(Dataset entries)
====

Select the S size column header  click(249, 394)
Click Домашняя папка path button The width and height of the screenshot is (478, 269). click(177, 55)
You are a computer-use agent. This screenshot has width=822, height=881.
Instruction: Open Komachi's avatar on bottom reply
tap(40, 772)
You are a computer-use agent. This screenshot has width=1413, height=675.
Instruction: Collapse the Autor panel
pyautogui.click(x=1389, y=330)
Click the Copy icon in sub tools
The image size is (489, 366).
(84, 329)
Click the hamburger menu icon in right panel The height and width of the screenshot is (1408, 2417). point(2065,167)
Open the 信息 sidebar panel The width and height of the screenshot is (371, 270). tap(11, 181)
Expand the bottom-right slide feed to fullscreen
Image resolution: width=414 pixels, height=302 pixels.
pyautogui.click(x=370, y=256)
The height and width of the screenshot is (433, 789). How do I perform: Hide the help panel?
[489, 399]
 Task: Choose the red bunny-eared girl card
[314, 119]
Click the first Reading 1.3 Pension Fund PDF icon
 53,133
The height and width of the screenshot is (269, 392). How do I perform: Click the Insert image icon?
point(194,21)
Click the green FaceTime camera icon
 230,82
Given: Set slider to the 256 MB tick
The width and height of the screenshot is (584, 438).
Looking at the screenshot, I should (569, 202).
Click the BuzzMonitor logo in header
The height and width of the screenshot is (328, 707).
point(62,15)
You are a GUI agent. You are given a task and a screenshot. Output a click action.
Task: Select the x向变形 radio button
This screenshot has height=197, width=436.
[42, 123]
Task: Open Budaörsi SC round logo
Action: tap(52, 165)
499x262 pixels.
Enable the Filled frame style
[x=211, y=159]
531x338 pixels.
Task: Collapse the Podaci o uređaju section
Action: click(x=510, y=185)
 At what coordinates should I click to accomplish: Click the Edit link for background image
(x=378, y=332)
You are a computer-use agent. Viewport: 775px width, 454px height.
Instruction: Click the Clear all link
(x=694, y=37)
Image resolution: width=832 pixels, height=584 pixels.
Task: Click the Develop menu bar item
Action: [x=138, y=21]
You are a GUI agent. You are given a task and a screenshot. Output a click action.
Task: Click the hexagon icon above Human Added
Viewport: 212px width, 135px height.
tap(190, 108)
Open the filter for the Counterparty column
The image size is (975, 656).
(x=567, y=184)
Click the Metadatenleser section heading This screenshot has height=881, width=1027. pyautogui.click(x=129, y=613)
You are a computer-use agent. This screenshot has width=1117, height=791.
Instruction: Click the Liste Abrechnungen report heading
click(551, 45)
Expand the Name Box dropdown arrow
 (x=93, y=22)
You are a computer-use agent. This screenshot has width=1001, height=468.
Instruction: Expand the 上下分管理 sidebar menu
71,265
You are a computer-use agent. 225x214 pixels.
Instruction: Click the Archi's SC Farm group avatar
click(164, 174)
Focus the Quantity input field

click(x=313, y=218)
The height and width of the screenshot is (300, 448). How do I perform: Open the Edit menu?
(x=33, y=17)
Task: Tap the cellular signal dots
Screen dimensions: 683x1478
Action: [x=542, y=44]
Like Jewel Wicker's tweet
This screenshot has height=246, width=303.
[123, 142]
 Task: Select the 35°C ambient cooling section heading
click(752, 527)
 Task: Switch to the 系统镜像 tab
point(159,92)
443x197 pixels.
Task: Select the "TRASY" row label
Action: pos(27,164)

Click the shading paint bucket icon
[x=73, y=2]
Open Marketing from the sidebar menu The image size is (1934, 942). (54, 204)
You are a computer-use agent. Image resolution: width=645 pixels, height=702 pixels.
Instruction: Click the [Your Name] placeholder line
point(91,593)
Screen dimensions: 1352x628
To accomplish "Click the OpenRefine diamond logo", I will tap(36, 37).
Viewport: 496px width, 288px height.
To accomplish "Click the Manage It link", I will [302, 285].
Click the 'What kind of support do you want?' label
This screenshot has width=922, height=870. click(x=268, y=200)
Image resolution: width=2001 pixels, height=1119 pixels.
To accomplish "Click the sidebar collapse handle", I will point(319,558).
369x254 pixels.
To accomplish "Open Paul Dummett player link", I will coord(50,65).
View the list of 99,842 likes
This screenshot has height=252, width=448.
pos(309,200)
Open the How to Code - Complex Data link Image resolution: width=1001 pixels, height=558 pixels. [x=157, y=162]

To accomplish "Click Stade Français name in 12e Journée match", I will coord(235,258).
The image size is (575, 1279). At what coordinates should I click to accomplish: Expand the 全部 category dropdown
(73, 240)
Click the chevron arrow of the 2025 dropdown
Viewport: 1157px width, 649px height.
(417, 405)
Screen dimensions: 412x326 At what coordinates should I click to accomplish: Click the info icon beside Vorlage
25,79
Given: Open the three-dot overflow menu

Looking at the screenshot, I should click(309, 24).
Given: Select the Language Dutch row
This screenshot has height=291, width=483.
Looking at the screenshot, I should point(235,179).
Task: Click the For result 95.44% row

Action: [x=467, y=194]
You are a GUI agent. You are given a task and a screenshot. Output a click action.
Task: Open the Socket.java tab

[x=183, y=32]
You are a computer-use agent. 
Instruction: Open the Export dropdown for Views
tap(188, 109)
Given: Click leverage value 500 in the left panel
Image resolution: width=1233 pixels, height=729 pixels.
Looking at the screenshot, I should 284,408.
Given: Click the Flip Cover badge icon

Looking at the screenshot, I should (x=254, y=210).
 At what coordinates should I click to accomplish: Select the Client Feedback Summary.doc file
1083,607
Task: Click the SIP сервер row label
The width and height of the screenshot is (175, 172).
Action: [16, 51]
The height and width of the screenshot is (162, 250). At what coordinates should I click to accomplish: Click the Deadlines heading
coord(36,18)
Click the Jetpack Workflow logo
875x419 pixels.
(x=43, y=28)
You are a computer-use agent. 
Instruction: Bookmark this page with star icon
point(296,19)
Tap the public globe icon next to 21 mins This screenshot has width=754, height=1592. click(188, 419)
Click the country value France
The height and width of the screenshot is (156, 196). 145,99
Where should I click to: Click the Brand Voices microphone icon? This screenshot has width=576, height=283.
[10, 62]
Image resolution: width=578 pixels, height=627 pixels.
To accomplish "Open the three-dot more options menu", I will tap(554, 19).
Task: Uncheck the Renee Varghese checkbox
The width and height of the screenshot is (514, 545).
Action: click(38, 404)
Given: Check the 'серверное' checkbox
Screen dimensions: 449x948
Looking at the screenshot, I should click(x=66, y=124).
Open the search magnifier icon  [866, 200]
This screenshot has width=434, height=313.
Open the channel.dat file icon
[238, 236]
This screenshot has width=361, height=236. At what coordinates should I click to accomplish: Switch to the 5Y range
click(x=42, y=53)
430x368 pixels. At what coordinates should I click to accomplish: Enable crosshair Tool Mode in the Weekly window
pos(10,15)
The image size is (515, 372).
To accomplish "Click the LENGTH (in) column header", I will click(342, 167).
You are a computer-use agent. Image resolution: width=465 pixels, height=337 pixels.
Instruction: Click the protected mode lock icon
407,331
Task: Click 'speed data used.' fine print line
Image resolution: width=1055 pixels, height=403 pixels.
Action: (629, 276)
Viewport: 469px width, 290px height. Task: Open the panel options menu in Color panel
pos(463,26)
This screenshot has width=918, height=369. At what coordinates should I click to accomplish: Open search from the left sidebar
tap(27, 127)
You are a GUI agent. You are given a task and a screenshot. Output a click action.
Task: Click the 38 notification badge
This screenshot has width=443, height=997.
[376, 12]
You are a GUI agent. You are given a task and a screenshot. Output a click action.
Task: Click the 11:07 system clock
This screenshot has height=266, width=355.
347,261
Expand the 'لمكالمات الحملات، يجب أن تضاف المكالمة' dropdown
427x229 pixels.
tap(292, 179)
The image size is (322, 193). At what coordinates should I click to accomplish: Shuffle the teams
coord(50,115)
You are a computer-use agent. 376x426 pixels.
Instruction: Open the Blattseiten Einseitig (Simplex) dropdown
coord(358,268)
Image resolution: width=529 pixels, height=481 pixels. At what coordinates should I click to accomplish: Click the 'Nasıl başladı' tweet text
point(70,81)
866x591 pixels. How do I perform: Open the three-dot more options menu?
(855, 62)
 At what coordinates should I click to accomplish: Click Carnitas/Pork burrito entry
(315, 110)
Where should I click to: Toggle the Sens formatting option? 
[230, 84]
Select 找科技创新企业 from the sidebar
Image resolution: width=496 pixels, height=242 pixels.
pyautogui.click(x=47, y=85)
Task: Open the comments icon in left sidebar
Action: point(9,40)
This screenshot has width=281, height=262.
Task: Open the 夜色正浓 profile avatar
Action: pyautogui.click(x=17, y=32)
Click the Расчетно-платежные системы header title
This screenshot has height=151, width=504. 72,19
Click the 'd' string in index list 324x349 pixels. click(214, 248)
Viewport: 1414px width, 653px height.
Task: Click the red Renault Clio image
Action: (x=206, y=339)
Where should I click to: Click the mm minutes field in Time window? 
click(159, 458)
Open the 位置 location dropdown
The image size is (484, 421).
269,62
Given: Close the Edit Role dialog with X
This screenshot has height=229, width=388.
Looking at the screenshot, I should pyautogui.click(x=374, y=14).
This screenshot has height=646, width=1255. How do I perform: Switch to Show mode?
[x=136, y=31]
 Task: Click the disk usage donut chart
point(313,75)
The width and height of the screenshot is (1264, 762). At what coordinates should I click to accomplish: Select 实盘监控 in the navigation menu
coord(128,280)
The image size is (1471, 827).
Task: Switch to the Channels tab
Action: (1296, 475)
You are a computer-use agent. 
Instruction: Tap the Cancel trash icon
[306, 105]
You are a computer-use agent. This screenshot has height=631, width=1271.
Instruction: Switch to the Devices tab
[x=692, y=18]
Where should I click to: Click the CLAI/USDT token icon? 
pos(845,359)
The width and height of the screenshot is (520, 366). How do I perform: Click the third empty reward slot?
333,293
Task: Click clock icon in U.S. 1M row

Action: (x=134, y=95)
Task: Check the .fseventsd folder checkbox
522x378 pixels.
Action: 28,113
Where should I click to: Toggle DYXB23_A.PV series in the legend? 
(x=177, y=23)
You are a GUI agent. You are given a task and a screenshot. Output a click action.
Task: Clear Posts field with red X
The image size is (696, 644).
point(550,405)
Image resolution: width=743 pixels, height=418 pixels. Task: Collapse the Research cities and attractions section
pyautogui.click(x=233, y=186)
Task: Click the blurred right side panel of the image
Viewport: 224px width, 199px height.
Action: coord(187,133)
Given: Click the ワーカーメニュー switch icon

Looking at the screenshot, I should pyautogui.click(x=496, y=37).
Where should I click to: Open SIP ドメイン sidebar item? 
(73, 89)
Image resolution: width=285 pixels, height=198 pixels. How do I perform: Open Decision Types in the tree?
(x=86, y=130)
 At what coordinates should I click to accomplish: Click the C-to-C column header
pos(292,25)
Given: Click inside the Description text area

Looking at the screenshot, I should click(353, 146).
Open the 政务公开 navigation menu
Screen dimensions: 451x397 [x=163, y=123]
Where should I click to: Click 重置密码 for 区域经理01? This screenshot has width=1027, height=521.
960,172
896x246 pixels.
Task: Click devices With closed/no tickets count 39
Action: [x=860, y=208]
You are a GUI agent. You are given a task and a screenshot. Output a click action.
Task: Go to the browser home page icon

====

▸ **Work instructions**
Look through the entries above; find each line with the word "will" and copy it.

▸ **Written response**
To accomplish "Click the OpenRefine diamond logo", I will tap(36, 37).
To accomplish "Click the Manage It link", I will [302, 285].
To accomplish "Click the sidebar collapse handle", I will point(319,558).
To accomplish "Open Paul Dummett player link", I will coord(50,65).
To accomplish "Click Stade Français name in 12e Journée match", I will coord(235,258).
To accomplish "Open the three-dot more options menu", I will tap(554, 19).
To accomplish "Click the LENGTH (in) column header", I will click(342, 167).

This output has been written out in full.